Mindful awareness

Wednesday, December 8, 2010

Surrender to find Peace and Stillness

Life is full of beauty and joy. But it also is filled with challenge and struggle. This week I have invited my yoga students to find a still peace by surrendering their struggle. I’ve asked them to evoke an issue against which they have been struggling. It can be as great as grieving a loss of a job or loved one. It can be a crazy end of year schedule. It can be a personal characteristic such as striving for perfection or a need to be accepted. We all struggle and we all can benefit by surrendering.
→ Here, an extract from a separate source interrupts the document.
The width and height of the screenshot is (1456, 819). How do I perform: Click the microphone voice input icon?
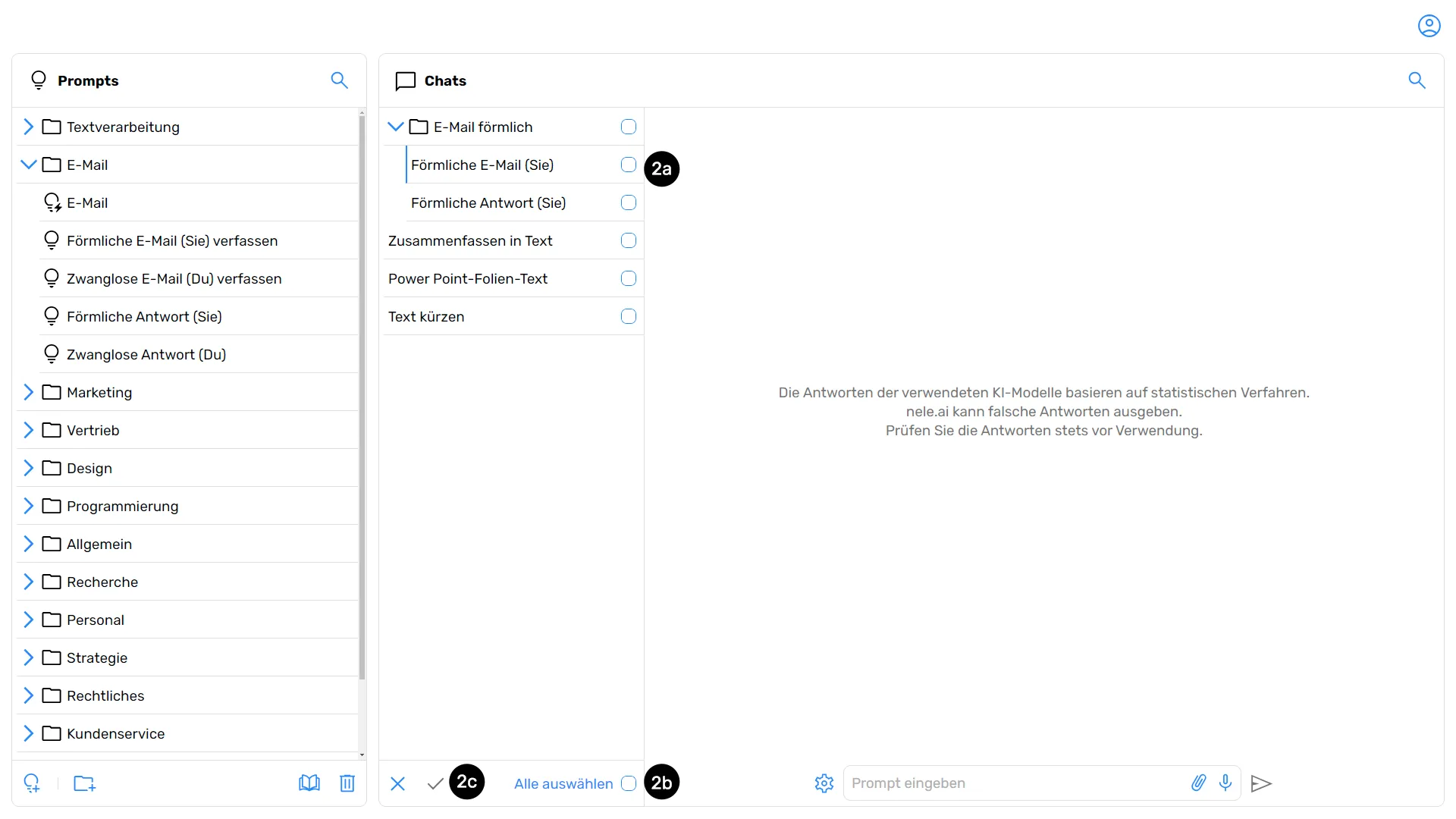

Whatever the personal struggle, a decision to surrender can support a more peaceful state that puts us more at ease. This is a conscious effort to let go of the struggle. Yoga asana (poses) practice can help find this peaceful state and hip openers are just about the best category of poses to teach surrender. So that’s what we did. Ninety minutes of forward folds and hip openers from prasarita padottanasana (standing wide angle pose) and janu sirsasana (head to knee forward fold) to eka pada rajakapotasana (pigeon pose) and gomukhasana (cow face pose).
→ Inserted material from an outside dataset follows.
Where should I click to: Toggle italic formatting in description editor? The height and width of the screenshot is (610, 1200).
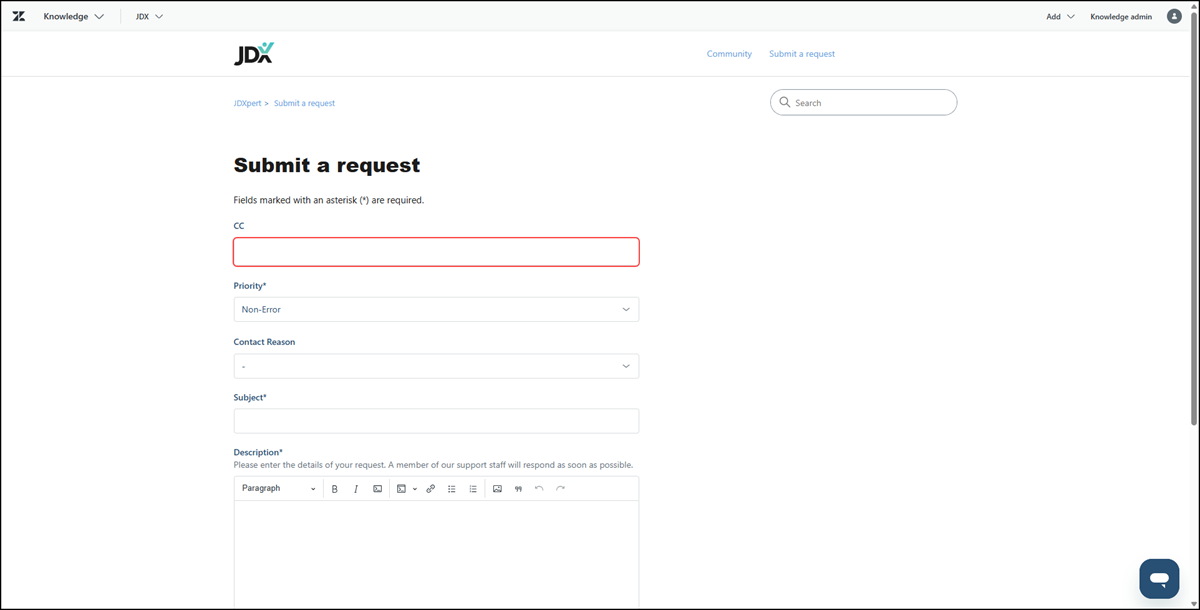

Gomukhasana is a particular struggle for most people. Sitting with one knee stacked on top of the other requires that the pelvis, hips, and groins open and relax. We prepared for this pose with the other hip openers, but settling into gomukhasana is usually a struggle even at the end of the practice. Many students feel the muscles around their hips and groins tighten, resisting the stretch. The resistance represents a struggle that prevents a sense of ease in the posture. By following a long, rhythmic breath, my students were able to find an easier stillness in the hips and groins and even a deeper expression of the pose as their hips released the resistance and relaxed. They learned on the mat that being present with the breath can melt the resistance, release the struggle, and create peace and stillness with each exhale.

Now their challenge is to bring this technique with them off the mat as they go back to their lives of love, loss, stress, and struggle. The tools they need are available to them – breathe deeply and rhythmically, surrendering the struggle. They just need to remain present with the struggle long enough to release it and find the peace and stillness.